▶ **TASK DESCRIPTION**: Reproduce the following listing line for line, without any alteration.

Items listed in a dataset:

————————

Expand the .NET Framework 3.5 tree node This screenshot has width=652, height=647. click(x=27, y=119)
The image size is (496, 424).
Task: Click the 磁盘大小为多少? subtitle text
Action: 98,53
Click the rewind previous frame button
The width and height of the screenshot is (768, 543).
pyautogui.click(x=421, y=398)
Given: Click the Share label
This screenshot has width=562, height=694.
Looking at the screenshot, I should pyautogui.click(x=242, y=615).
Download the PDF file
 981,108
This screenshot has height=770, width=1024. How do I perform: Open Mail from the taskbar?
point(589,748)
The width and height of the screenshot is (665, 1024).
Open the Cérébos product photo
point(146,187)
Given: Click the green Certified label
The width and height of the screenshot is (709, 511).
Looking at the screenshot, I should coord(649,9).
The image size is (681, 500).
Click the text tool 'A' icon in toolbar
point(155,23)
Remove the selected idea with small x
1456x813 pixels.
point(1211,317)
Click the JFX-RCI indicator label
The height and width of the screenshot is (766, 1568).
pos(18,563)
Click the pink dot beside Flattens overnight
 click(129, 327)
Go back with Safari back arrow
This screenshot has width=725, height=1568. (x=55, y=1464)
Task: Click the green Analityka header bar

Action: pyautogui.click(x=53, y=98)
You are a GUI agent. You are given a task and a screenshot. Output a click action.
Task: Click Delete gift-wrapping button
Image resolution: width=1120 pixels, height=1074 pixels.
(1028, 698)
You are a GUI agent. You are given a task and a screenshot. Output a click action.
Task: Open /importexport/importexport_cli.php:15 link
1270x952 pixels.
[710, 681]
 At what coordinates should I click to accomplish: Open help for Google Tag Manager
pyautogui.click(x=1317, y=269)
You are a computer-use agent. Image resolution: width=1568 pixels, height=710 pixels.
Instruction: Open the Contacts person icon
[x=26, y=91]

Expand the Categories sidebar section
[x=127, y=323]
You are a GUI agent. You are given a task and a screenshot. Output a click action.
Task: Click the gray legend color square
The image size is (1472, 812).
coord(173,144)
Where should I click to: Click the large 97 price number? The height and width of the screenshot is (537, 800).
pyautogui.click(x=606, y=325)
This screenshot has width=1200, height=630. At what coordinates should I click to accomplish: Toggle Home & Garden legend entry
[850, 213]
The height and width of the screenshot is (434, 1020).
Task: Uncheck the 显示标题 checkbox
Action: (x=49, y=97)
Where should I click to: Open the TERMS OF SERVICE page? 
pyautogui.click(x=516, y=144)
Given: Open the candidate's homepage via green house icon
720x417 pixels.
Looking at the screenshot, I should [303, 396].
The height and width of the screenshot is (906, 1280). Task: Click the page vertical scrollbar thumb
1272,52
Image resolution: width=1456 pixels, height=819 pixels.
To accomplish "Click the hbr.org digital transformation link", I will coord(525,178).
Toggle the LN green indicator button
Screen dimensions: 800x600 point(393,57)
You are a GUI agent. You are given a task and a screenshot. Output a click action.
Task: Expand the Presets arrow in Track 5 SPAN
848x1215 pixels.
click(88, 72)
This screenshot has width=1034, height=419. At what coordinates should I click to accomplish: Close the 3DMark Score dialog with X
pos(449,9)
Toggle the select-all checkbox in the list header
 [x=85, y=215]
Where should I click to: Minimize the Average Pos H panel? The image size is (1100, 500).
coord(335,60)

————————

▶ **REPLY**:
Expand the .NET Framework 3.5 tree node This screenshot has width=652, height=647. click(x=27, y=119)
The image size is (496, 424).
Task: Click the 磁盘大小为多少? subtitle text
Action: 98,53
Click the rewind previous frame button
The width and height of the screenshot is (768, 543).
pyautogui.click(x=421, y=398)
Given: Click the Share label
This screenshot has width=562, height=694.
Looking at the screenshot, I should pyautogui.click(x=242, y=615).
Download the PDF file
 981,108
This screenshot has height=770, width=1024. How do I perform: Open Mail from the taskbar?
point(589,748)
The width and height of the screenshot is (665, 1024).
Open the Cérébos product photo
point(146,187)
Given: Click the green Certified label
The width and height of the screenshot is (709, 511).
Looking at the screenshot, I should coord(649,9).
The image size is (681, 500).
Click the text tool 'A' icon in toolbar
point(155,23)
Remove the selected idea with small x
1456x813 pixels.
point(1211,317)
Click the JFX-RCI indicator label
The height and width of the screenshot is (766, 1568).
pos(18,563)
Click the pink dot beside Flattens overnight
 click(129, 327)
Go back with Safari back arrow
This screenshot has width=725, height=1568. (x=55, y=1464)
Task: Click the green Analityka header bar

Action: pyautogui.click(x=53, y=98)
You are a GUI agent. You are given a task and a screenshot. Output a click action.
Task: Click Delete gift-wrapping button
Image resolution: width=1120 pixels, height=1074 pixels.
(1028, 698)
You are a GUI agent. You are given a task and a screenshot. Output a click action.
Task: Open /importexport/importexport_cli.php:15 link
1270x952 pixels.
[710, 681]
 At what coordinates should I click to accomplish: Open help for Google Tag Manager
pyautogui.click(x=1317, y=269)
You are a computer-use agent. Image resolution: width=1568 pixels, height=710 pixels.
Instruction: Open the Contacts person icon
[x=26, y=91]

Expand the Categories sidebar section
[x=127, y=323]
You are a GUI agent. You are given a task and a screenshot. Output a click action.
Task: Click the gray legend color square
The image size is (1472, 812).
coord(173,144)
Where should I click to: Click the large 97 price number? The height and width of the screenshot is (537, 800).
pyautogui.click(x=606, y=325)
This screenshot has width=1200, height=630. At what coordinates should I click to accomplish: Toggle Home & Garden legend entry
[850, 213]
The height and width of the screenshot is (434, 1020).
Task: Uncheck the 显示标题 checkbox
Action: (x=49, y=97)
Where should I click to: Open the TERMS OF SERVICE page? 
pyautogui.click(x=516, y=144)
Given: Open the candidate's homepage via green house icon
720x417 pixels.
Looking at the screenshot, I should [303, 396].
The height and width of the screenshot is (906, 1280). Task: Click the page vertical scrollbar thumb
1272,52
Image resolution: width=1456 pixels, height=819 pixels.
To accomplish "Click the hbr.org digital transformation link", I will coord(525,178).
Toggle the LN green indicator button
Screen dimensions: 800x600 point(393,57)
You are a GUI agent. You are given a task and a screenshot. Output a click action.
Task: Expand the Presets arrow in Track 5 SPAN
848x1215 pixels.
click(88, 72)
This screenshot has width=1034, height=419. At what coordinates should I click to accomplish: Close the 3DMark Score dialog with X
pos(449,9)
Toggle the select-all checkbox in the list header
 [x=85, y=215]
Where should I click to: Minimize the Average Pos H panel? The image size is (1100, 500).
coord(335,60)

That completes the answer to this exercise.